「昭和の家」なので、夏は窓と戸を開け放しておく。まだ家が立て込んでいなかった40年ほど前は、海風が夏井川に沿ってわが家まで届いた。
夏井川の堤防から国道6号をはさんで旧道までは、主に畑が続いていた。畑は今、ほんの少ししか見られない。
涼風は途絶えたが、窓と戸を開け放つ習慣は変わらない。庭からいろんな虫が飛び込んでくるのも、いつもののことだ。
このごろは、尾っぽの先端に白い毛束をつけた虫がちょくちょく現れる=写真。検索すると、シオヤアブの雄だった。
アブは清流の生きもの、という先入観がある。こんな平地にもいるのか(シオヤアブの幼虫は土中暮らし)と、最初は驚いた。
自分のブログで確かめたら、12年前の2010年8月2日付で、夏井川渓谷の隠居でシオヤアブの雌に出合っている。そのときの様子を整理して再掲する。
――8月1日早朝、夏井川渓谷の隠居へ出かけた。1週間ぶりにキュウリを収穫し、三春ネギを間引いたあと、うねの草引きをした。たちまち玉の汗が出た。水を飲み、スポーツ飲料を飲んでは室内で休み、また菜園に戻って草引きをする。〈熱中するな、熱中するな〉と呪文を唱えながら。
そんな作業の合間、扇風機を「強」にして室内で涼んでいると、アブが何かをかかえて目前を横切り、障子に止まった。ニホンミツバチらしいものを押さえつけている。図鑑を見ると、吸血アブではない。体液を吸う肉食アブだ。ムシヒキアブと総称される仲間の一種らしい。
ニホンミツバチが飛んでいたところを急襲した。あごで背中をがっちり押さえつけ、すぐ近くの隠居の中に運び込んで羽を休めた。さあ、これからゆっくり食事をしてやるわい、といったところか。
ほぼ1時間半後、アブの有無を確かめたら、廊下をはさんで障子とは反対側のガラス窓にいた。ニホンミツバチをポイと捨ててすぐ外へ飛び去った。
ミツバチは1センチ強。5倍のルーペで細部をみると、背中に針に刺された跡らしいものがあった。腹部を太陽の方に向けると空洞になっていた。
ミツバチは、腹は空洞なのだろうか。そんなことはあるまい。アブが体液を吸い尽くしたために空洞になったのだろう。ものすごいハンターが渓谷にいたものだ――。

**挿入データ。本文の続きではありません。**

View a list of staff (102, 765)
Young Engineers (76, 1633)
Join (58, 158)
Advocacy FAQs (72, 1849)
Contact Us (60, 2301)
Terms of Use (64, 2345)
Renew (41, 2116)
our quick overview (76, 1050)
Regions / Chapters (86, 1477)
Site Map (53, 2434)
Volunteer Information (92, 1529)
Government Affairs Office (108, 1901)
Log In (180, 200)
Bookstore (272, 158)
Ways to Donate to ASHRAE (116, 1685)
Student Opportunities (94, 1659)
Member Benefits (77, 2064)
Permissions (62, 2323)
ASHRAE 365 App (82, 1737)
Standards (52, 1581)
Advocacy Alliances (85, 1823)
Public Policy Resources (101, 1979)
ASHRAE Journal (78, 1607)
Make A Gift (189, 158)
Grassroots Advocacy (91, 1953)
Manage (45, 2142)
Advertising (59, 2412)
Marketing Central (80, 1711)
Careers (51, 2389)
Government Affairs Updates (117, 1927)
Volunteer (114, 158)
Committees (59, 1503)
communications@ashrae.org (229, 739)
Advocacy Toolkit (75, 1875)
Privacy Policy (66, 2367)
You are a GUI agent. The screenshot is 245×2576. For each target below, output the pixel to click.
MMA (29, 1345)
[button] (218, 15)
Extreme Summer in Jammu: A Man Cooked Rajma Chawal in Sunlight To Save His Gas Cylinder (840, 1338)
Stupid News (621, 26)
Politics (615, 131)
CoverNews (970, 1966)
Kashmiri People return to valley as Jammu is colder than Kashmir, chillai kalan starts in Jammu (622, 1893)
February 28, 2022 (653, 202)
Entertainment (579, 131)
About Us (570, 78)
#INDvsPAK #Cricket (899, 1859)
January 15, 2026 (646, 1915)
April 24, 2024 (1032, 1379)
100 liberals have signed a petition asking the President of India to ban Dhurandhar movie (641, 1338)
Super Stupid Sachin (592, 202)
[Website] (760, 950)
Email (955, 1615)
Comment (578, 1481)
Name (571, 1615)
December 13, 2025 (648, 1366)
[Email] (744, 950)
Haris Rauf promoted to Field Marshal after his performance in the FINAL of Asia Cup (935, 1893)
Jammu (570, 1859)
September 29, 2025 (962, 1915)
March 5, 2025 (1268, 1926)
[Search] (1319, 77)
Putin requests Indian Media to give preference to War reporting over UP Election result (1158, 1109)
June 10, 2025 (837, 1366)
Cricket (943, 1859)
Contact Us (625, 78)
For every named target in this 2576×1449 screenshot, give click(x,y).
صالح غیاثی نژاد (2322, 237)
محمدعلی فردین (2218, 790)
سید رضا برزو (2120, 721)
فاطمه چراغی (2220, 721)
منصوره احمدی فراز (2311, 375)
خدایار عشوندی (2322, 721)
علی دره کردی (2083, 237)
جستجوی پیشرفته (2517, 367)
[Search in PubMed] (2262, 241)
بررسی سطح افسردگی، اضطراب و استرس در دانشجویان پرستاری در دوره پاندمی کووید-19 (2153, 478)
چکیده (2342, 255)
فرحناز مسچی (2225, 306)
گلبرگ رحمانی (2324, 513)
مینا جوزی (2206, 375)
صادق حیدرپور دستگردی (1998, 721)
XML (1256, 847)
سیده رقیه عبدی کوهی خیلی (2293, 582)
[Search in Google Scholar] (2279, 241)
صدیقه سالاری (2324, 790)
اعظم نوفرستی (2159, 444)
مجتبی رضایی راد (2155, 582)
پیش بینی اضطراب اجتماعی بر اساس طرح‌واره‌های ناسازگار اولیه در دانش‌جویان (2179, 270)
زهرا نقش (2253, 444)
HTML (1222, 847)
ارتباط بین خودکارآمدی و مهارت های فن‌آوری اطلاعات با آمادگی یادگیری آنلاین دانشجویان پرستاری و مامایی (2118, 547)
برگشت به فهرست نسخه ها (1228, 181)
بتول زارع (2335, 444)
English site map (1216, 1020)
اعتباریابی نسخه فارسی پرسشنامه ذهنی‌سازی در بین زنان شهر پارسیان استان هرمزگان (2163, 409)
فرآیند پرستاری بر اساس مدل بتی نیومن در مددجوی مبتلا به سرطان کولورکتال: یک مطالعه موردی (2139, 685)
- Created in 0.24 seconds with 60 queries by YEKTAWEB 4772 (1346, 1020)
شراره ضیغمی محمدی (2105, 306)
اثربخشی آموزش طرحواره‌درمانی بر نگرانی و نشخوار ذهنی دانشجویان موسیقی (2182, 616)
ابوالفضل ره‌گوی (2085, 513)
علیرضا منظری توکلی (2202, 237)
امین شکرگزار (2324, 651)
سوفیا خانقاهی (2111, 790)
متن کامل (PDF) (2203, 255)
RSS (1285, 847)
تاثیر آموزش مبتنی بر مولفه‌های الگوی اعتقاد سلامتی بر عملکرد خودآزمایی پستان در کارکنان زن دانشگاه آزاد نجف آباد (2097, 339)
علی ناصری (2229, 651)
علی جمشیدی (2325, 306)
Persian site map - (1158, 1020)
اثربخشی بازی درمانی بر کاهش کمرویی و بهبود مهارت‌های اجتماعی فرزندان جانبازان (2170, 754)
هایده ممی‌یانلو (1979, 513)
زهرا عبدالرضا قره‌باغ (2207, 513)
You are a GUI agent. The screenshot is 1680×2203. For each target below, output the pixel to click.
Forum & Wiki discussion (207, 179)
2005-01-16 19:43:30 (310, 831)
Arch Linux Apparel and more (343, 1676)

このときの写真を見ると、尾の先端には白い毛束がついていない。雌のシオヤアブだとわかる。
すっかり忘れていたが、アブには吸血アブのほかに肉食アブがいる。肉食性といっても、体をムシャムシャ食べつくすというものではない。口吻(こうふん)を差し込んで体液を吸う。それが平地のわが家にも現れた、というわけだ。
幼虫も肉食だという。草むしりをすると、土にまぎれてコガネムシの幼虫が転がり出ることがある。これが好物らしい。で、シオヤアブは益虫扱いされている。
その幼虫も、わが家の庭にいるということか。だとしたら、人間の想像を越えた命の営みがこの小さな庭でも行われている。庭はやっぱり、ワンダーランド。